I've put the relevant piece of code below. 'neighborconstraint' is the n closest destinations that the user has specified. 'DistanceSort' is the table that we're writing to. 'Matrix' is the input table. The second table, 'NeighborLimit,' selects the nearest n distances.

Any help?

#Have table of Origin (BID) to Destination (SID) distances (Distance). Want to select a neighbor limit of shortest distances.
DistanceSort = "DistanceSort"
#Create empty output table, where insert cursor will put distances in ascending order, grouped by BID
arcpy.CreateTable_management(outpath, DistanceSort)
arcpy.AddField_management(outpath + DistanceSort, "BID","LONG")
arcpy.AddField_management(outpath + DistanceSort, "SID","LONG")
arcpy.AddField_management(outpath + DistanceSort, "Distance","DOUBLE")
arcpy.AddMessage("Empty distance sort table created")

#Faster to use dictionary that sorts distance in ascending order, then insert???
#Prepare insert cursor to insert BID, SID, and Distance according to to SQL clause. Inserted into the the DistanceSort table 
iCursor = arcpy.da.InsertCursor(outpath + DistanceSort, ["BID","SID","Distance"])           
with arcpy.da.SearchCursor(outpath + Matrix, ["BID","SID","Distance"], sql_clause=(None, 'ORDER BY BID, DISTANCE')) as cursor:
    for row in cursor:
        iCursor.insertRow(row)
del iCursor
arcpy.AddMessage("Insert cursor created to insert sorted distances, SID, and BID")
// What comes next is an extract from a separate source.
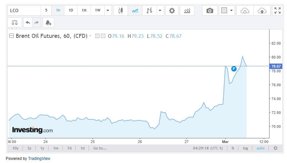
Task: Switch to candlestick chart style
Action: click(120, 10)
#Create empty output table, where insert cursor will put distances under the Neighborlimit.
arcpy.AddMessage("Calculating neighbor constraint")
NeighborLimit = "NeighborLimit"                    
arcpy.CreateTable_management(outpath, NeighborLimit)
arcpy.AddField_management(outpath + NeighborLimit, "BID","LONG")
arcpy.AddField_management(outpath + NeighborLimit, "SID","LONG")
arcpy.AddField_management(outpath + NeighborLimit, "Distance","DOUBLE")
arcpy.AddMessage("Empty neighborlimit table created")
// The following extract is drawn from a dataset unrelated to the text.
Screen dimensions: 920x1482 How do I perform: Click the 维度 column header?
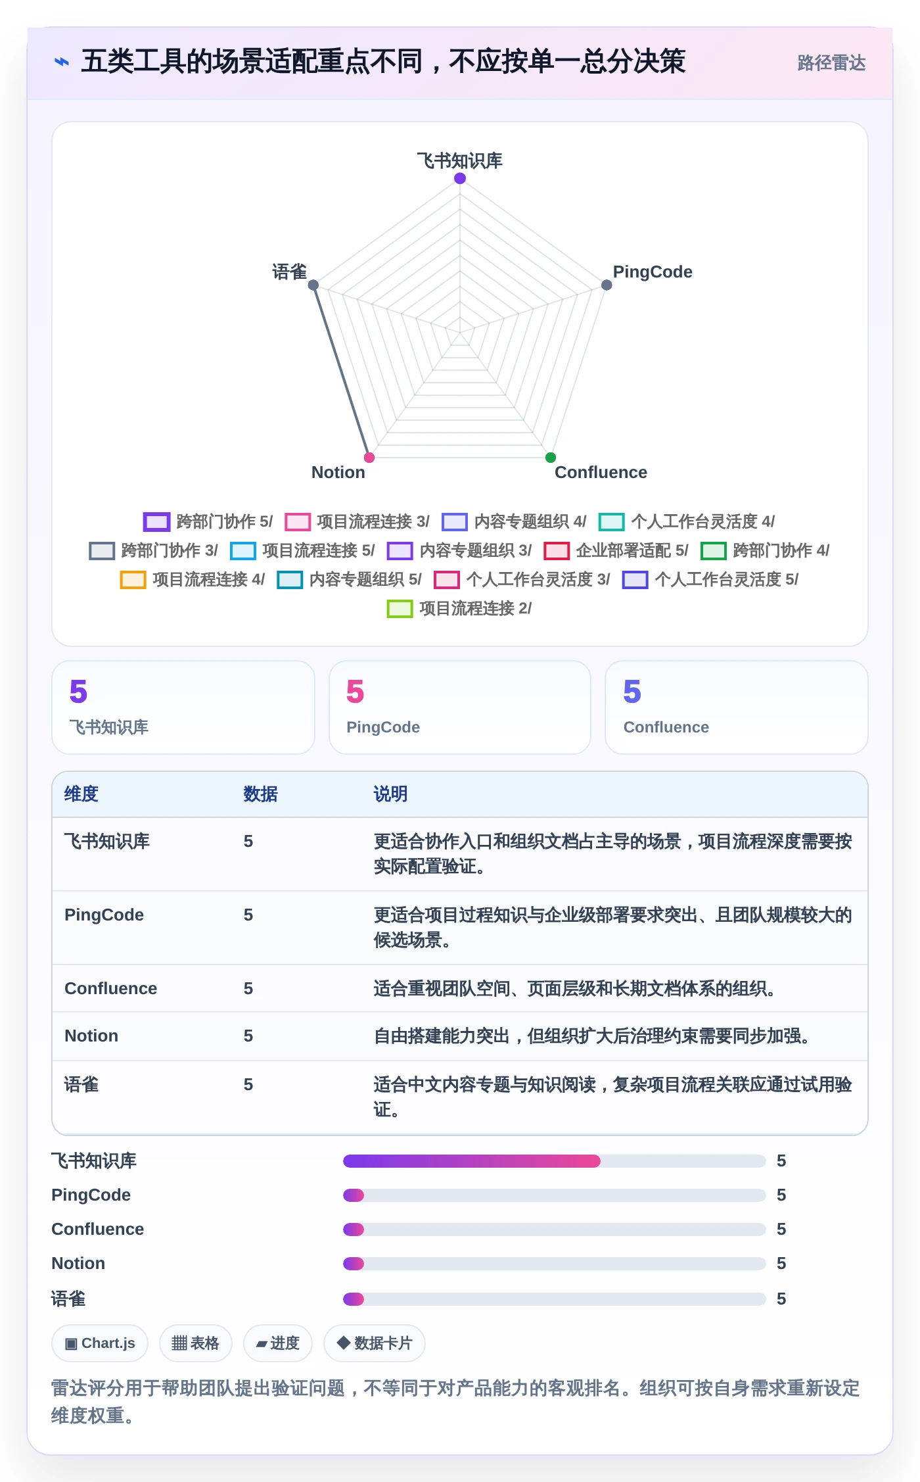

BIDList = sorted({row[0] for row in cursor})
arcpy.AddMessage("sorted BID list created")

iCursor = arcpy.da.InsertCursor(outpath + NeighborLimit, ["BID","SID","Distance"])
for BID in BIDList:
    expression = arcpy.AddFieldDelimiters(outpath + DistanceSort, "BID") + ' = ' + str(BID)
    with arcpy.da.SearchCursor(outpath + DistanceSort, ["BID", "SID", "Distance"], where_clause=expression) as cursor:  #or keep fields as  ["BID","SID","Distance"]?
        x = 1
        for row in cursor:
            if x < int(neighborconstraint) + 1:
                iCursor.insertRow(row)
                x = x + 1                        
del iCursor
0 Kudos
15 Replies
BlakeTerhune
MVP Regular Contributor

So you've got what sounds like a Near Table (no matter how it was created) and want to just grab the nearest n destinations for each OID? See if something like this works. Feels a little clunky with the conditionals but it was the easiest solution that came to mind.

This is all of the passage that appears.